Available data:
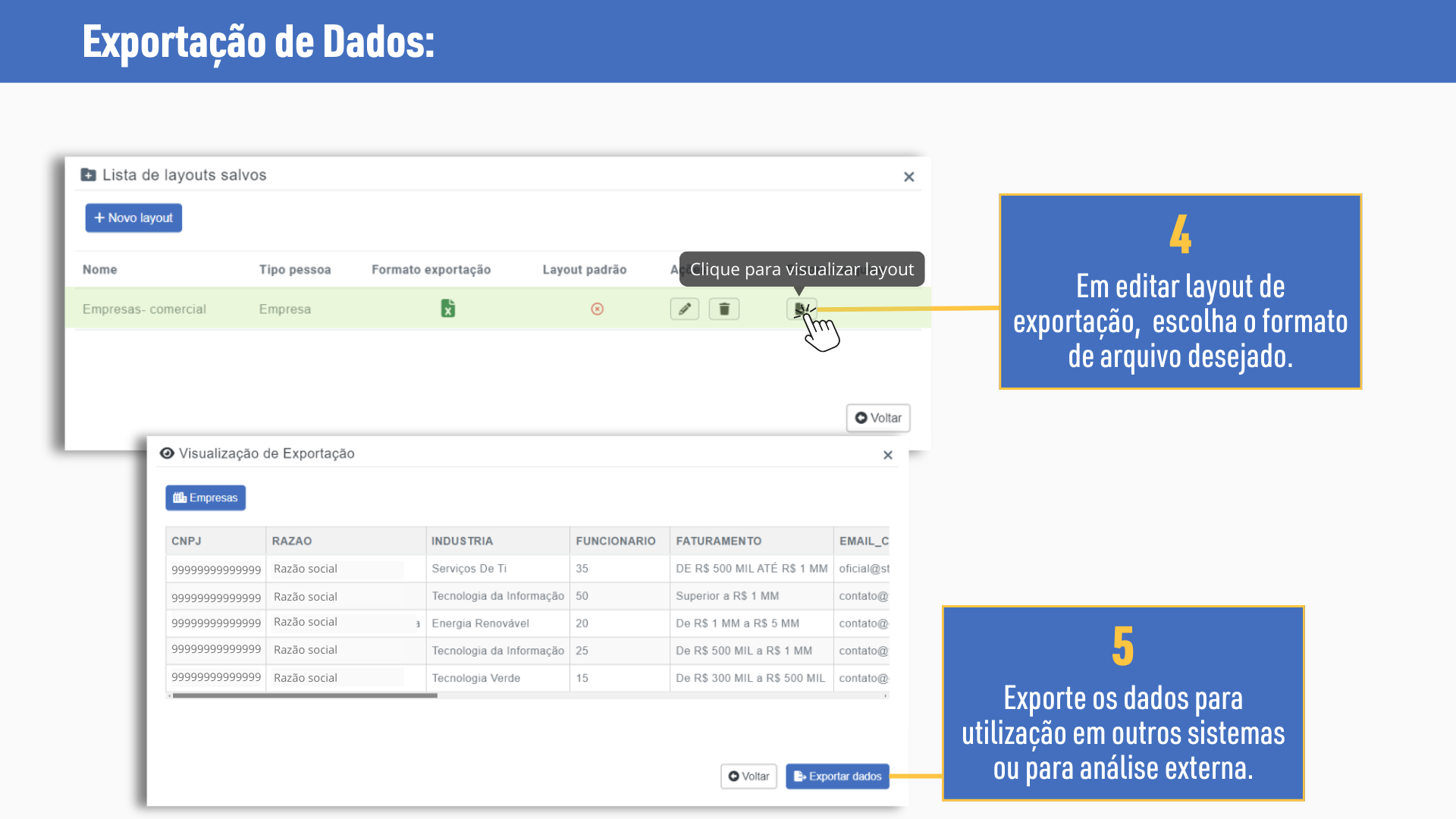
Task: Click the horizontal scrollbar under the table
Action: point(305,695)
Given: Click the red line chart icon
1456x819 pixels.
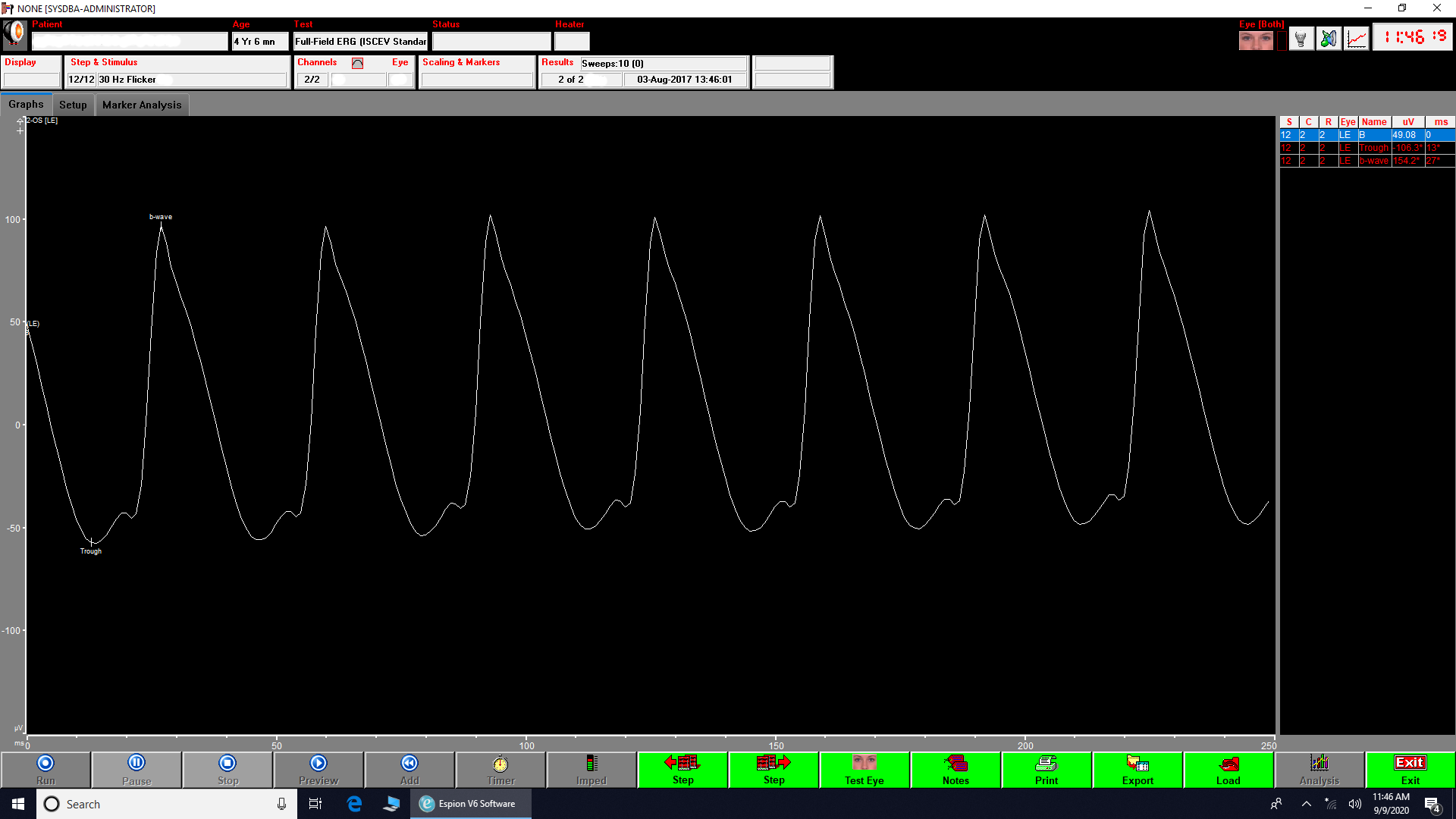Looking at the screenshot, I should [x=1356, y=39].
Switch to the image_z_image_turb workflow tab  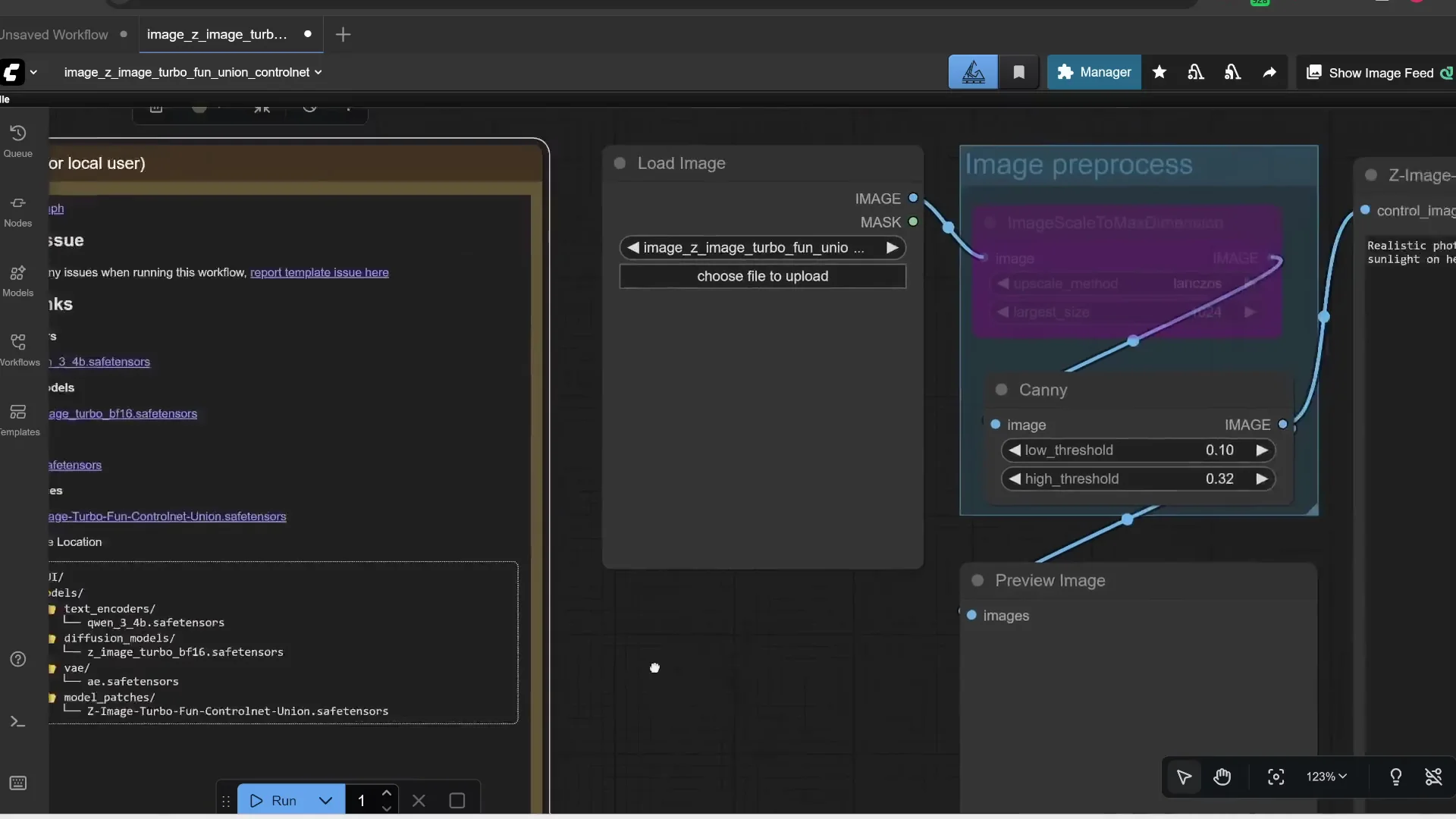click(x=216, y=34)
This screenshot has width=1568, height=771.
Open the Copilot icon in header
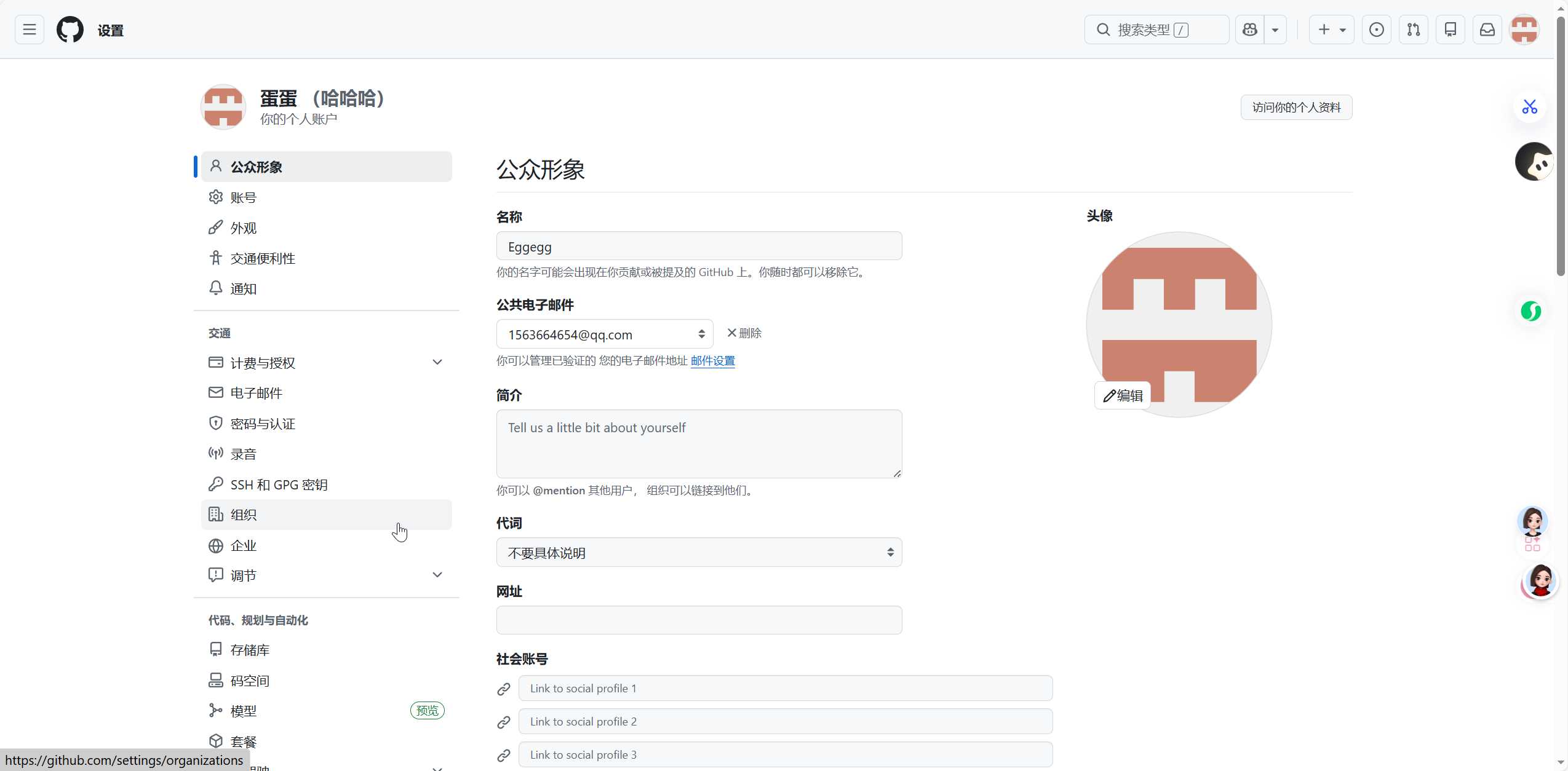pos(1249,30)
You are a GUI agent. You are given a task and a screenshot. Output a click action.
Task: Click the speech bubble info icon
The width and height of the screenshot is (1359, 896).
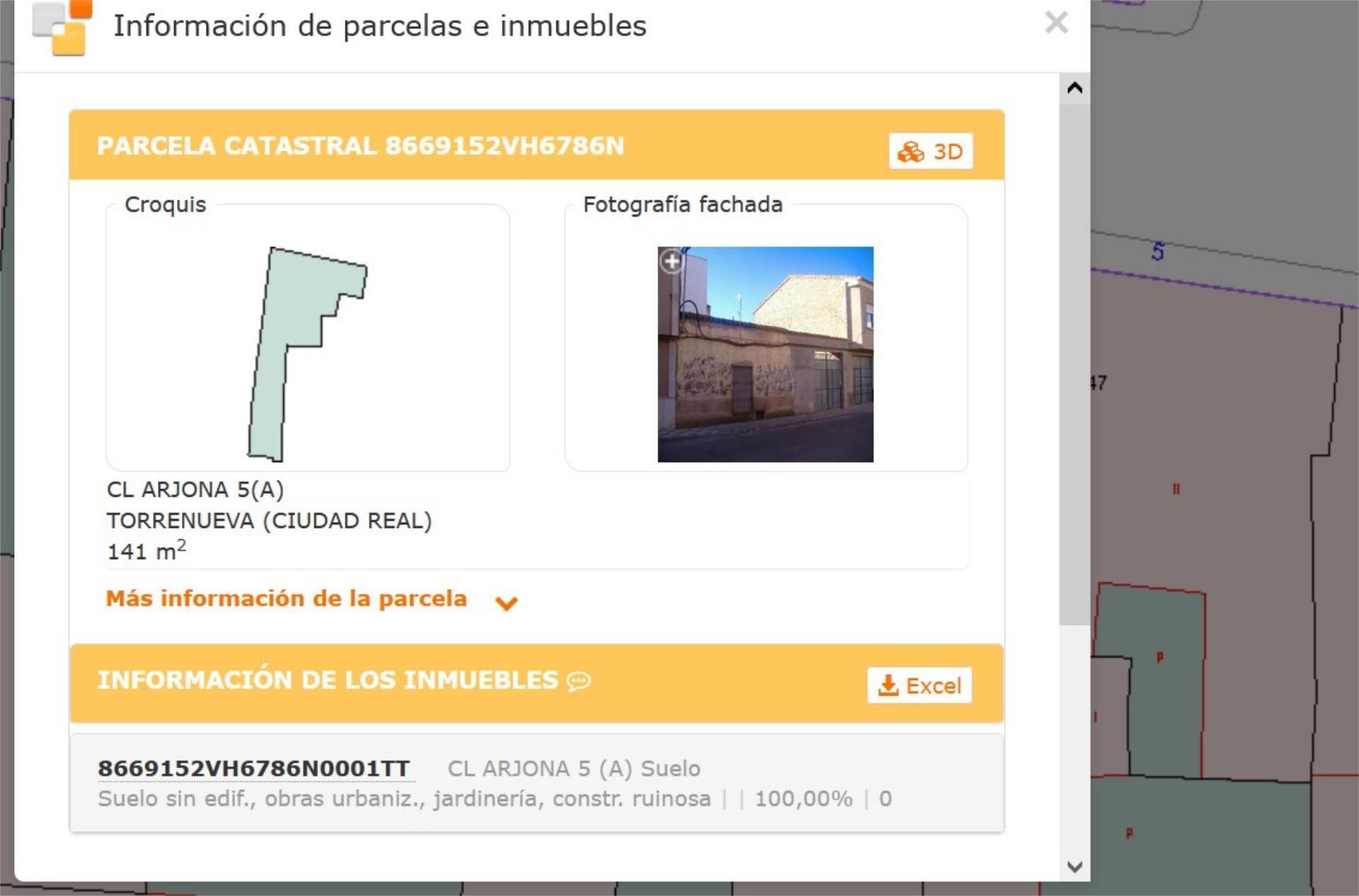point(578,681)
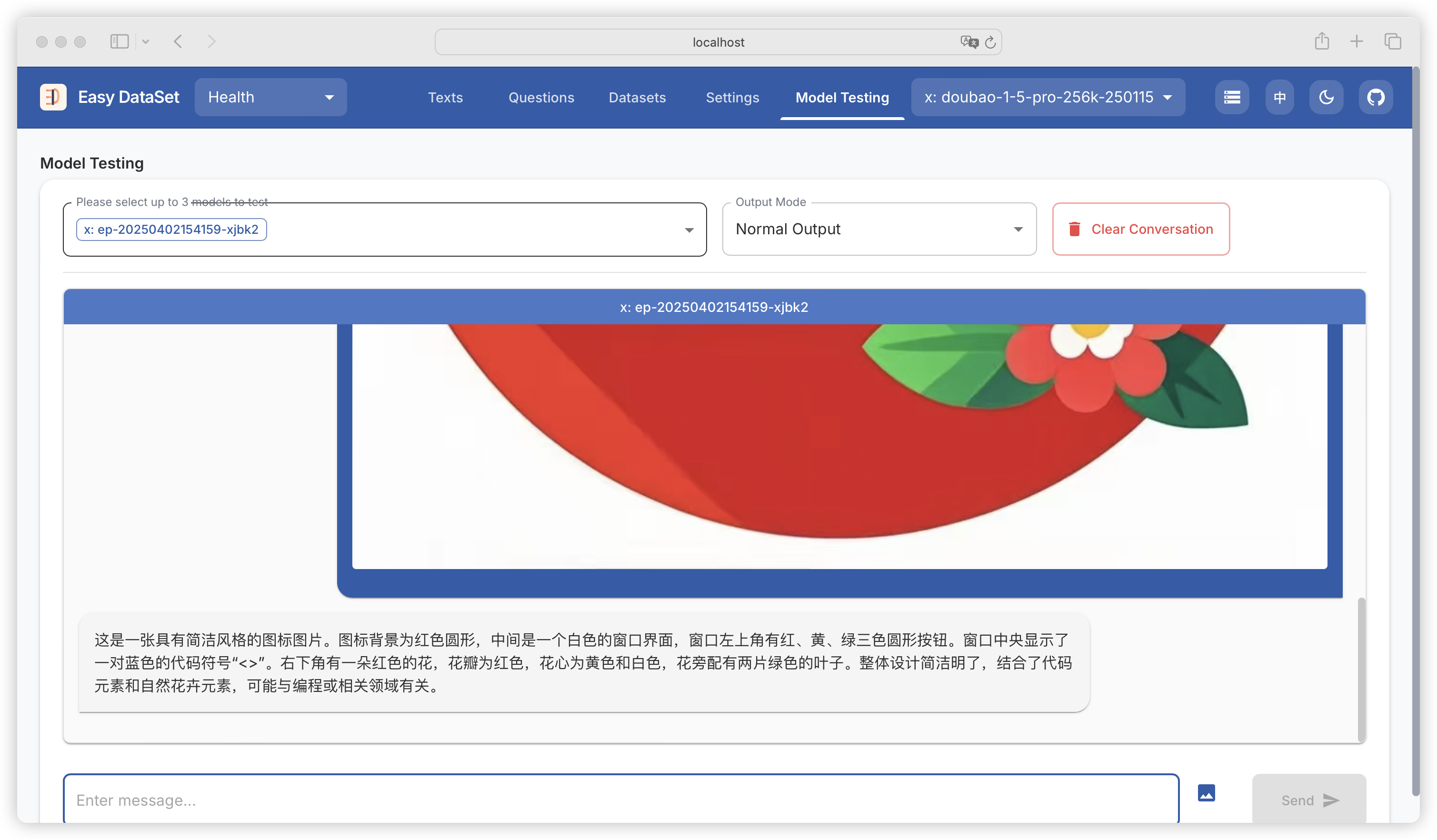The height and width of the screenshot is (840, 1437).
Task: Click the image upload icon
Action: point(1206,793)
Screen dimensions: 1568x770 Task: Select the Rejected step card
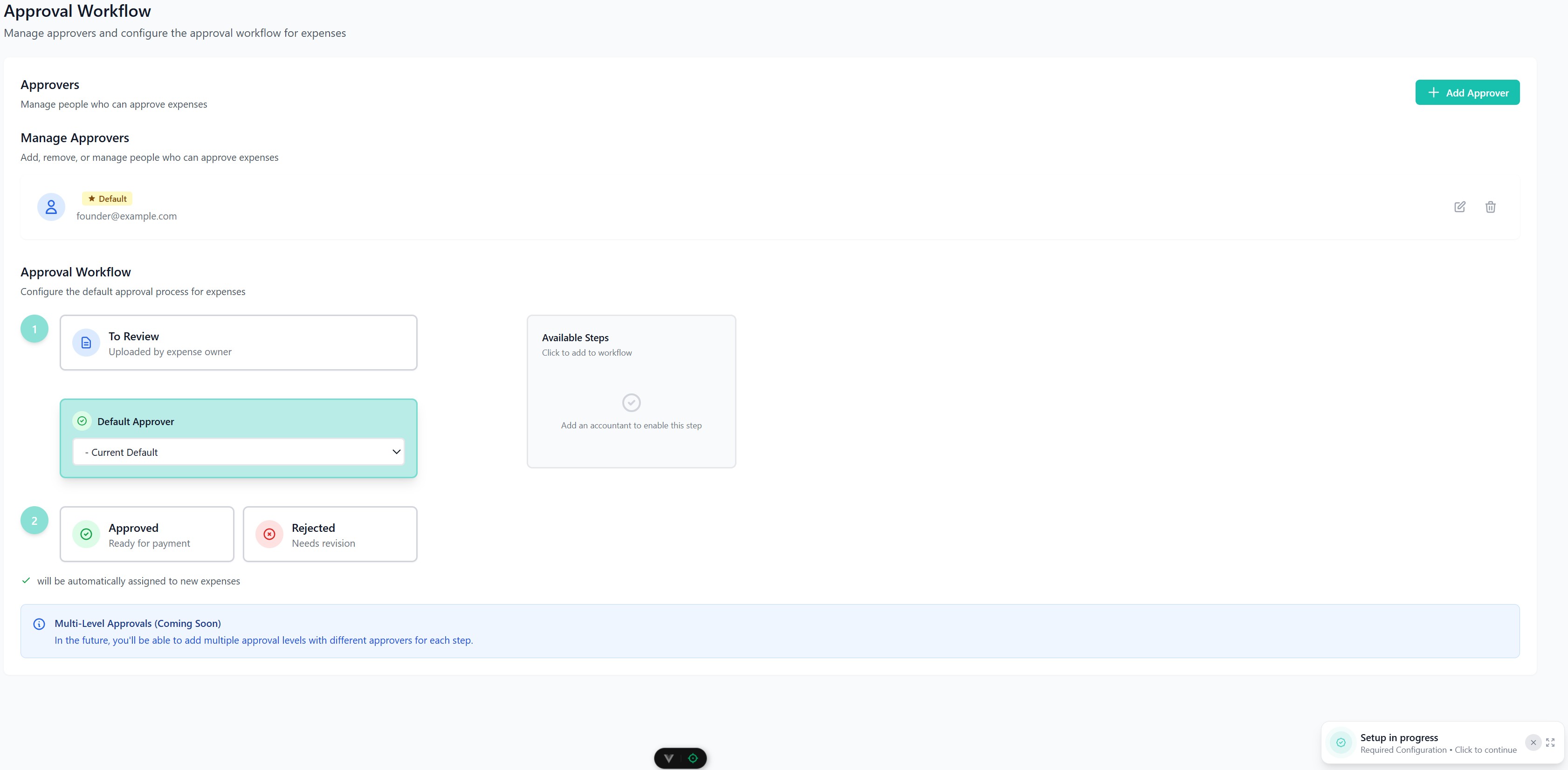point(330,534)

What the task requires: In the entries above, find the line containing "Open the Copilot icon in header"; transcribe exactly that line and every line after it through the end, and only those, omitting pictures.

Problem solution:
Open the Copilot icon in header
pos(1249,30)
You are a GUI agent. You are given a task and a screenshot. Output a click action.
Task: Click the speech bubble info icon
The width and height of the screenshot is (1359, 896).
point(578,681)
The height and width of the screenshot is (840, 1437).
Task: Click the image upload icon
Action: point(1206,793)
Screen dimensions: 1568x770 Task: Select the Rejected step card
point(330,534)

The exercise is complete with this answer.